Parmi les autres dispositions, le texte indique que les données personnelles des citoyens chinois ne pourront pas être transférées vers des pays ayant des normes inférieures à la Chine dans le domaine. Ce que prévoit aussi l'UE, qui a invalidé l'an dernier le Privacy Shield, qui régissait les transferts transatlantiques de données vers les États-Unis, qui ont un niveau de protection des données inférieur. Cette mesure du RGPD chinois pourrait donc créer un imbroglio géopolitique, notamment avec les États-Unis.
En cas de non-respect des nouvelles règles, les sociétés s'exposent à des amendes pouvant atteindre 50 millions de yuans (6,6 millions d'euros) ou même 5% de leur chiffre d'affaires annuel, là où le RGPD prévoit de prendre jusqu'à 4% du chiffre d'affaires annuel mondial. Pour les infractions les plus graves, la loi chinoise va plus loin que le RGPD en autorisant les autorités à priver les entreprises de leur licence commerciale, voire les contraindre à fermer définitivement.
La surveillance de la population réservée à l'État
Le texte arrive en réaction à la recrudescence ces dernières années des escroqueries sur internet, mais surtout à l'inquiétude croissante des consommateurs face aux fuites de données. La loi estime également que les informations sensibles comme l'appartenance ethnique, la religion ou la localisation d'une personne peuvent conduire à des "discriminations" et "menacer la sécurité" des individus.
Mais, si les similitudes entre le RGPD et cette loi chinoise sont frappantes, et que ces textes entendent tous deux lutter, grâce à l'encadrement des pratiques commerciales autour des données, contre les abus des entreprises privées en la matière, ils sont toutefois très différents dans l'esprit.

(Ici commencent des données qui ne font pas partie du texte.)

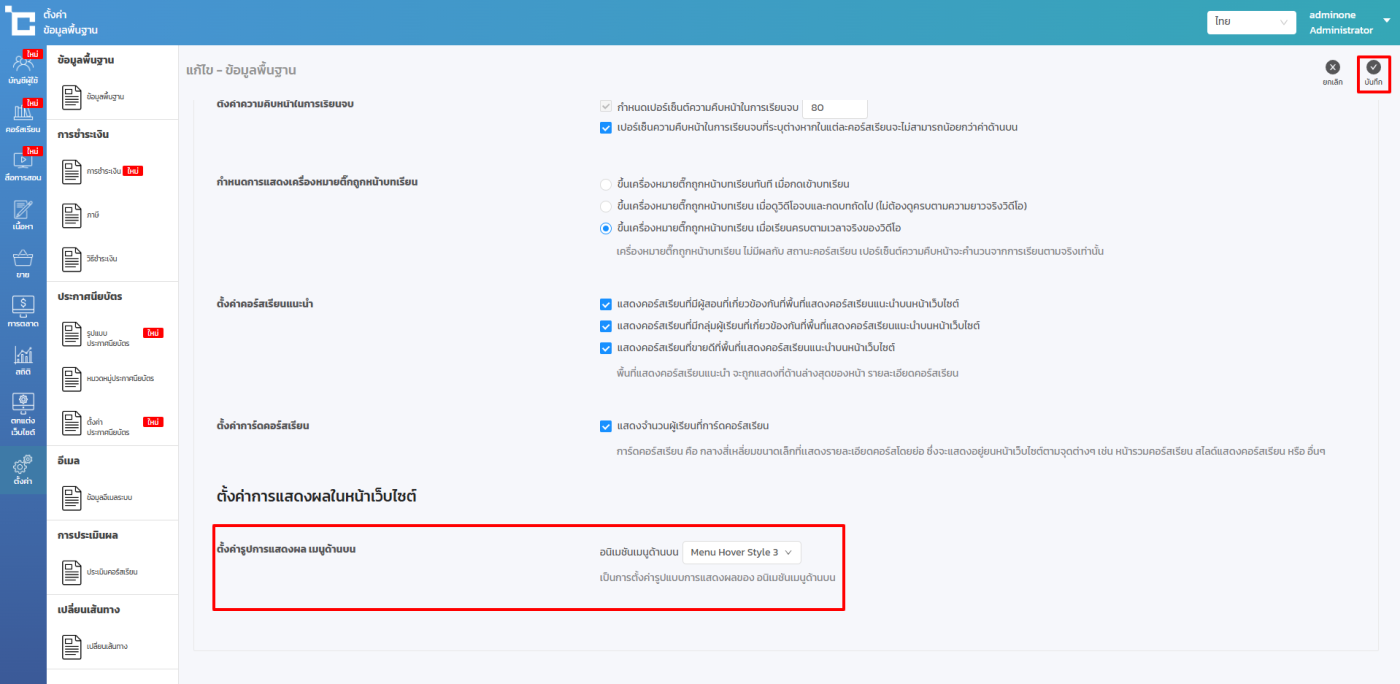Open the สถิติ statistics chart icon

pos(22,360)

L'État continuera sa surveillance de masse sans rendre de comptes
La différence notable entre le RGPD et son équivalent chinois est que ce dernier s'applique uniquement aux entreprises privées. Pour la Chine, il s'agit surtout de pouvoir contrôler ses géants du numérique.

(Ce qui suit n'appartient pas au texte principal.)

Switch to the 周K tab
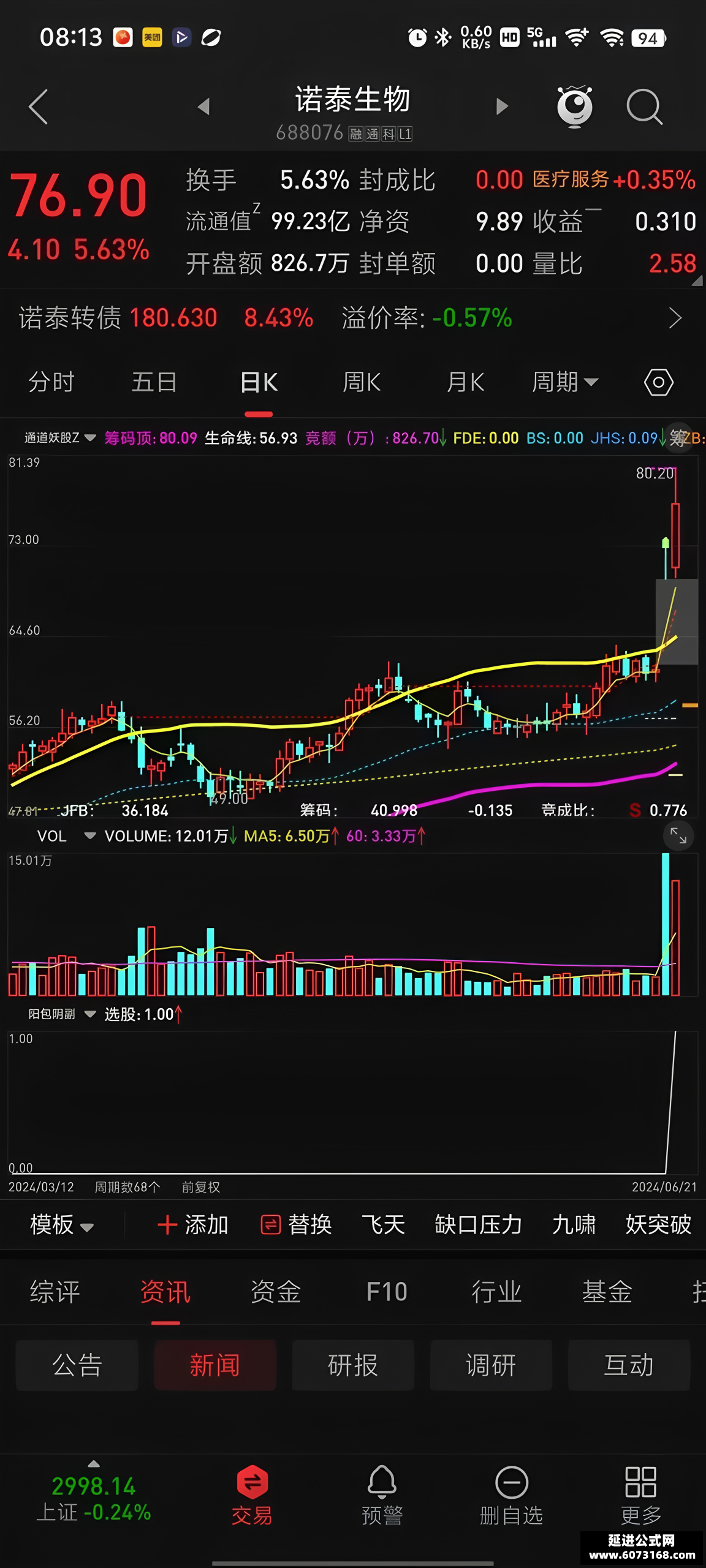Viewport: 706px width, 1568px height. [362, 382]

Ainsi, l'État n'est pas concerné par ces mesures. Il pourra continuer à recueillir une grande quantité de données, notamment pour traquer toute dissidence politique et appliquer sa politique sécuritaire sur son immense territoire, sans devoir rendre de comptes. Concrètement, cette loi ne va rien changer aux pratiques de surveillance de masse comme la généralisation de caméras de surveillance équipées de logiciels de reconnaissance faciale dans les villes, par exemple.